Don't look now, but that tight-lipped
man behind you in line at the supermarket might just be Long Beach-based singer-songwriter
He's easier to spot lately, since he's shaved his head —
and perhaps because he is by nature as invisible as an empty shopping cart.
You'll not hear him exclaiming over Dolly Parton's latest tabloid mishap as
he nears the cashier.
"The thing with me is, I'm naturally shy. I could go
months without talking to people," says Richards, over lunch recently
at a restaurant in downtown Long Beach where — in a bit of a switch —
he did more talking than eating. "It's like the opposite of stage fright."
It wasn't always this way for Richards, who will play a set
of his country-influenced material Friday night at DiPiazza's Restaurant and
Lounge in Long Beach. An original member of the once-feared Pig Children,
one of Orange County's wildest punk bands of the early '80s, Richards left
the group in 1985. "The trouble with that music is, it's like if you're
a painter and you only paint in bright red," he says. Plus, there were
just a few too many late nights. "It was destructive and I saw the whole
thing going to hell," says Richards, the Pig Children's bass player-then rythym guitarist.
In particular, there was one night when the entire band turned
out to see the Birthday Party at the Roxy Theater in West Hollywood. After
some serious merrymaking involving stuff you're not supposed to do, things
turned purple — literally — and at the evening's end, it took them
two hours to find their car.
Still, those were strange days, he says. "when I left
the band, I thought of those guys every single day," says Richards, who
heard news of his old friends not too long ago. "I thought they were
probably all dead, because we were all insane."
Off the stage meant his natural reticence set in.. "I
guess I thought performing music wasn't worth it," he says. "But
I got to the point where I realized that music is not something I just do, it's
something I am."
Raised in a household where story songs — by the likes
of the Clancy Brothers, Johnny Cash and Cal Smith — were the order of
the day, Richards found himself being pulled toward music that said something
— and picking up a pen to write his own songs. As for his picking style,
well, he copied that from Ramblin' Jack Elliott.
"I actually learned to finger-pick from him, although
he doesn't know it," Richards says of his hero, whom he considers an
original punk rocker in spirit. "Every local show he did, I'd go down
in front and sit and watch him. It's so fluid, it's obviously in his bones.

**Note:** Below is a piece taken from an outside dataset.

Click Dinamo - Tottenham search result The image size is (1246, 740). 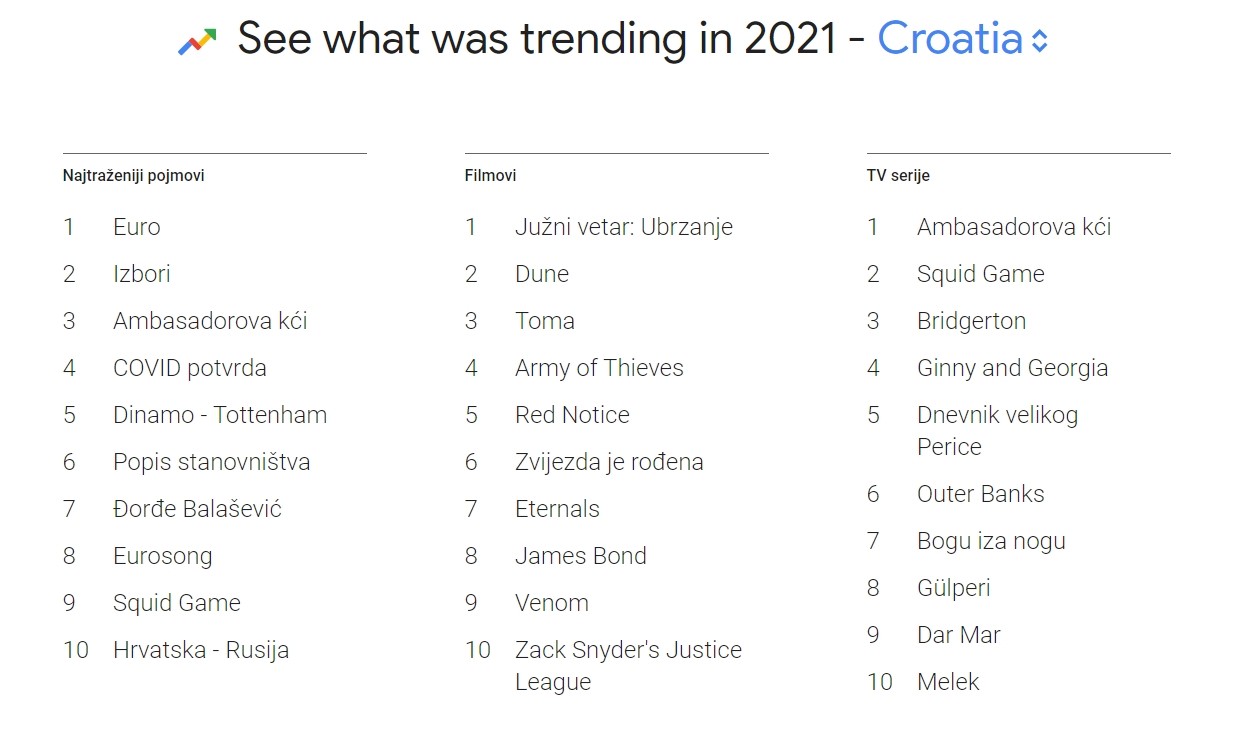220,415
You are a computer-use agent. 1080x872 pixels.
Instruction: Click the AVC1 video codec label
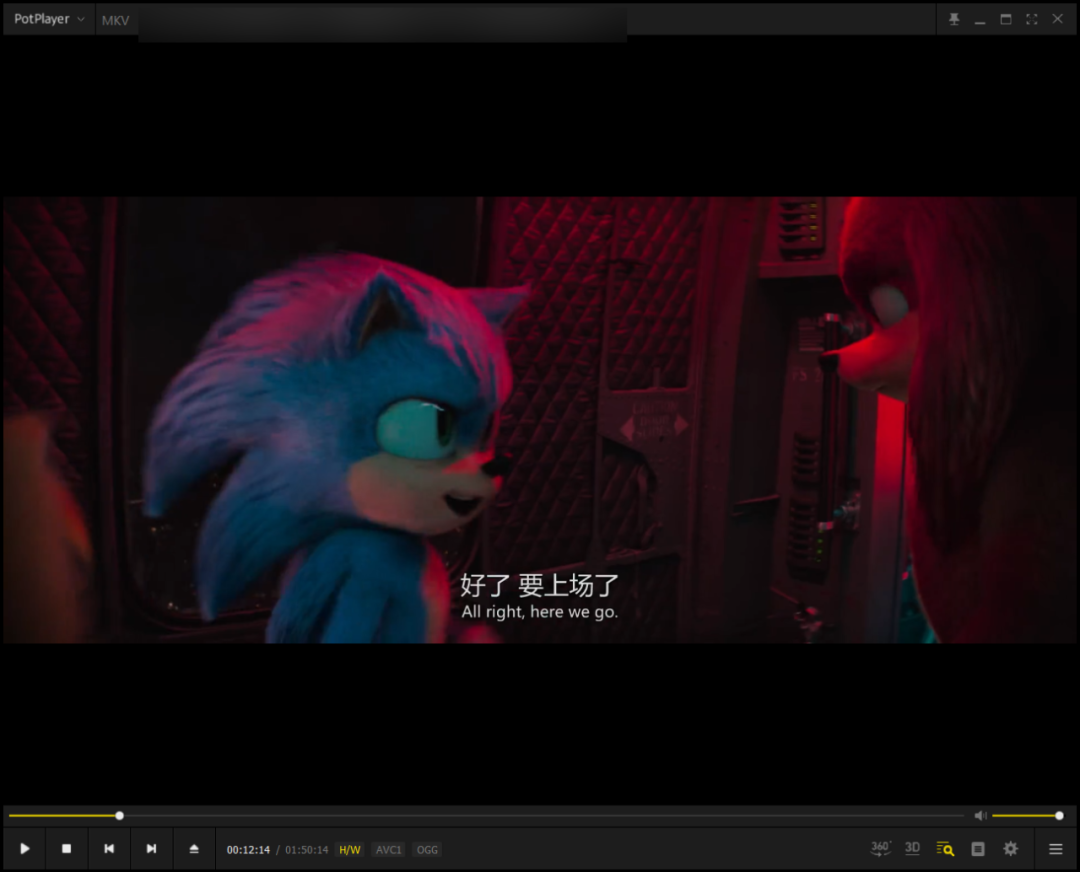click(x=388, y=850)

You've got to learn from somebody like that."
During the early 1990s, he started doing open-mike nights in
and around the Hollywood area, playing the Palomino Club in North Hollywood,
the Natural Fudge Company, the Dixie Belle in Downey alongside grizzled bluesman Top Jimmy, and anywhere
he could get a spot. Four years later, as Clinton's second term crested, he
found himself an overnight success — on a small scale.
"Monday, May 18th, 1998 — that's the night I turned
professional. I had slummed for years before that," Richards says, recalling
a gig at Jillian's in downtown Long Beach where he caught the eye of songwriter
and band booker Mike Martt, formerly of Tex and The Horseheads. "I
met him when I was booking Song Shop at the Blue Cafe," says Martt, who
was leaving the building that night after finishing his Jillian's set. "Big
fancy place with high ceilings and I was like, 'I gotta get outta here.' Then
Kern started singing and I literally stopped in my tracks."

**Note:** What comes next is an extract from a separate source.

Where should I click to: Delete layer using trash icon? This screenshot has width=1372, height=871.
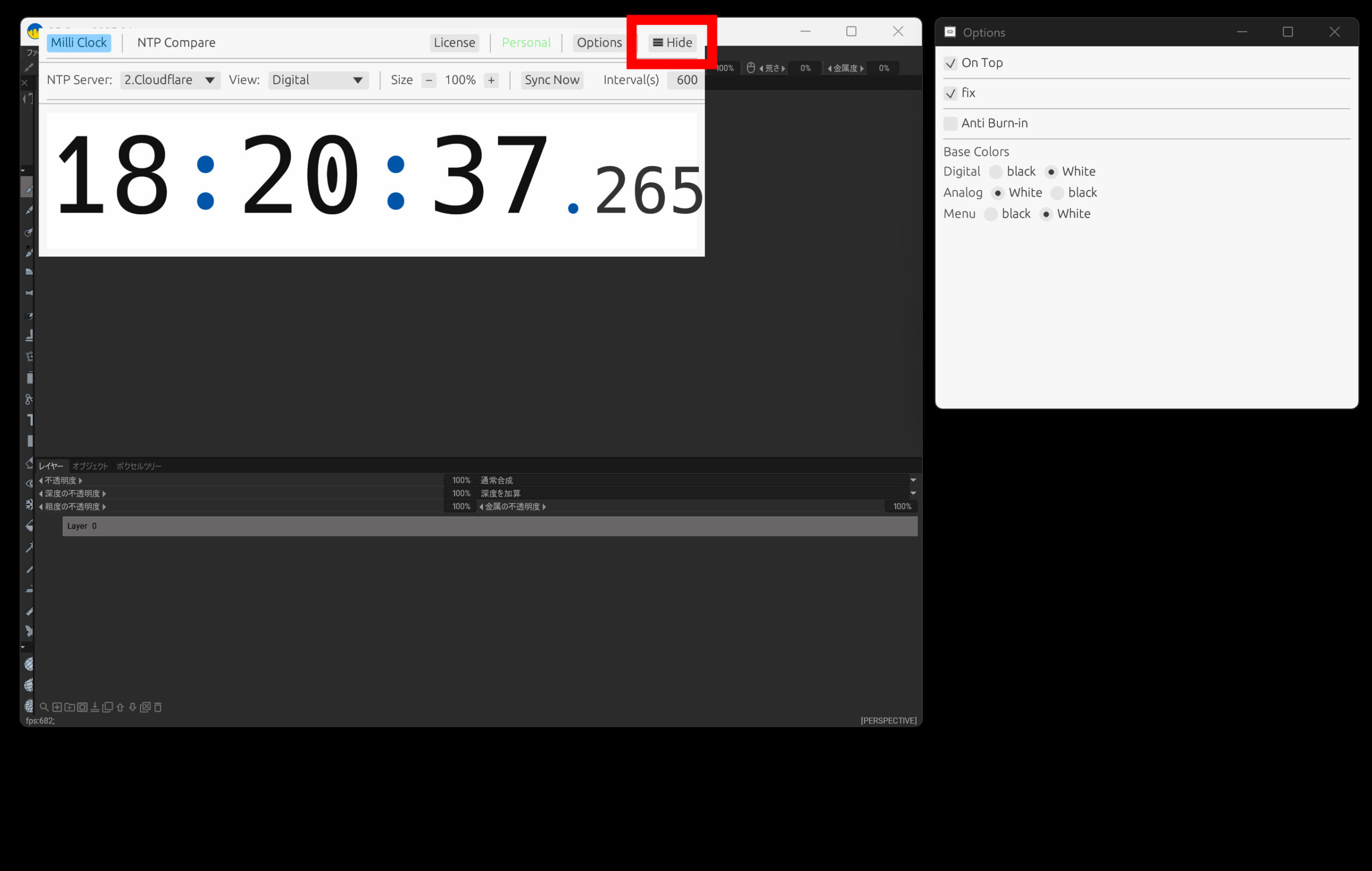pos(159,707)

Just being recognised made the difference; "having somebody
seeing (my songs) as having worth," Richards says. And Martt did, impressed
that Richards sang in his talking voice, a gravelly baritone that at times
is uncannily close to that of Tom Waits. And like Waits, Martt thinks Richards'
work "is natural, it's not put on."
His songs sound as if they're a real day in the life:
"Woke up standing in a bar somewhere, time was sitting
still / Turned my back
to the past with the strength of my will. Looking
for my friends, my eyes drawing
blanks / Emptiness pulling me that I've
got to fill,"
he sings on "Alcohol Dreams," a track off his self-pressed
four-song EP he sells at his shows. Turns out that it's gritty honesty isn't
too far off.
"Lately, I've written a lot of songs about drinking,"
says Richards, a driver at his day job, who spends a lot of time between here
and Nevada. The solitude helps him write, he says. "There's this kind
of buzz that goes on in the desert."
Lately, Richards has had something of a buzz around himself
— or, at least, he's reaching a point where gigs are starting to make
themselves available to him. Writing, too, has eased to where he just has
to make sure pencil and paper are within arm's reach. To ensure they're available,
he recalls the words of another hero — folk pioneer Woody Guthrie.
"Woody Guthrie had good advice. He said, 'Always make
sure you have pen and paper handy,' and I have pen and paper nearly everywhere
in my apartment — even the bathroom," Richards says. "Strange
things can happen when you're ready for them."